Funding infrastructure remains a challenge, despite the Government’s exhortations to the pension funds to invest. The Government could consider the introduction of tax-free infrastructure bonds for individuals, taking advantage of historically low long-term interest rates and providing hard-pressed savers, who have been badly penalised by low interest rates, with improved returns. Many infrastructure projects are, inevitably, medium-term or long-term in nature and so is their effect on demand. Boosting short-term demand could be achieved by a reduction in VAT on building works at domestic residences from 20% to, say, 5% over the next two years. This would encourage households to invest to improve their properties and utilise the currently under-employed pool of construction skills.
The Government have a vital role to play in promoting growth. The Chancellor made a bold move in appointing an activist and innovator as the Governor of the Bank of England. He now needs to display a similar appetite for activism and innovation by adopting bold measures to promote investment and growth.
4.25 pm
Lord Wolfson of Aspley Guise: My Lords, I also welcome the Minister and am pleased to see a fellow businessman on the government Front Bench. As a serving FTSE 100 chief executive, employing around 50,000 people, I declare a very real interest in this debate. For the past four years, the economy has felt like walking up the down escalator. You have to work very hard just to stand still, and with real effort you might just move ahead.

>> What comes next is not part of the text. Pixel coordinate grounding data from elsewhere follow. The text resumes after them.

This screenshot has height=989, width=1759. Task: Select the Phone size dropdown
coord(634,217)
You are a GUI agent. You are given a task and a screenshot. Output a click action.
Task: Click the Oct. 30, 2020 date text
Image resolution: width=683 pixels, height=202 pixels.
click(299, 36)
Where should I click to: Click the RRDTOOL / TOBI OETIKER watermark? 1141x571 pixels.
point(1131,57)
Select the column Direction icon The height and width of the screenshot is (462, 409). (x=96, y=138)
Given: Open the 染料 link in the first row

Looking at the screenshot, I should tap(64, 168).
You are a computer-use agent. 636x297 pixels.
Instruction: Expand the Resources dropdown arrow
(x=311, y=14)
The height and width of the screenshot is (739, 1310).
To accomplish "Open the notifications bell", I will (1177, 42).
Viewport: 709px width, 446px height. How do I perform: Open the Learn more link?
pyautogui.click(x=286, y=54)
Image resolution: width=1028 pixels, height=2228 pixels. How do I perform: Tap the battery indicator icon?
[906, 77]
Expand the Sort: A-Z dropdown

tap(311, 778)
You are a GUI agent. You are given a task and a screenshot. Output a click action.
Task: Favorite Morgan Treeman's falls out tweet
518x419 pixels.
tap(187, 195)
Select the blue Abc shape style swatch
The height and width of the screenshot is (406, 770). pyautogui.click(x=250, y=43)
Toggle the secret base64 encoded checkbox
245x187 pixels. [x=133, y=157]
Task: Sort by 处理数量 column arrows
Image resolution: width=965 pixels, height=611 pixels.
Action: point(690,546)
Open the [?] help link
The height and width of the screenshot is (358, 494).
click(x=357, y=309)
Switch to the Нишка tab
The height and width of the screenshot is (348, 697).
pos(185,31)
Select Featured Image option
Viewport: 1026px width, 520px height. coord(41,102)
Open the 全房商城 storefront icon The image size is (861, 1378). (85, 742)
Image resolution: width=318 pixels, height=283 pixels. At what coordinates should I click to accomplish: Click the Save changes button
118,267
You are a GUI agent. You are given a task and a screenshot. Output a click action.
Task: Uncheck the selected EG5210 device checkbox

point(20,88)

The Minister has found himself, as a businessman, in the middle of an intensely political debate with a very simple business solution. To characterise the debate so far, we have, on the right, the belief that any expenditure—capital or otherwise—merely adds to national debt and, as such, undermines the financial health of the Government. It increases debt because you cannot borrow your way out of a recession, particularly a debt-led one. On the other hand, you have the equally misguided belief that all the Government need to do is pull the demand lever, loosen the reins and become the spender of last resort, boosting the economy and lifting it by its boot straps. We are told such spending would be good no matter what it is on. The Government will be the investors of last resort.
If I was a diplomat, I would say that both sides are right. As I am a businessman, I must say that both sides are wrong for one very simple reason. What matters, and will make both arguments right, is not how much is spent but what the money is spent on —that is, the quality of the investment. It is extraordinary to me, when I hear the Government talking about investment plans or the Opposition talking about how much money they would inject into the economy, that they talk about the amount spent, not the return on that money. Ultimately, it is the return on the money that matters. If the Government can invest in infrastructure that provides them with a cash return in excess of the interest on the money borrowed to build that infrastructure, not only will that not increase the deficit, it will actually reduce it because it is a good investment.
There is, however, a word of warning for those who take courage from these words and think that capital investment is all we need. It depends on the type of capital investment. If taxpayers’ money is to be invested, it must be invested profitably. I hear the very good point about HS2 made by the noble Lord, Lord Skidelsky. There is a very simple reason why the investment is not being accelerated and that is because, although the cost-benefit analysis currently shows a profitable project, the returns to government are, over 60 years, about one-third of the total capital cost. As far as the Government are concerned, it is a loss-maker. For as long as the Government invest in loss-making assets, their finances will be undermined, wealth will be destroyed and the economy will be pulled back.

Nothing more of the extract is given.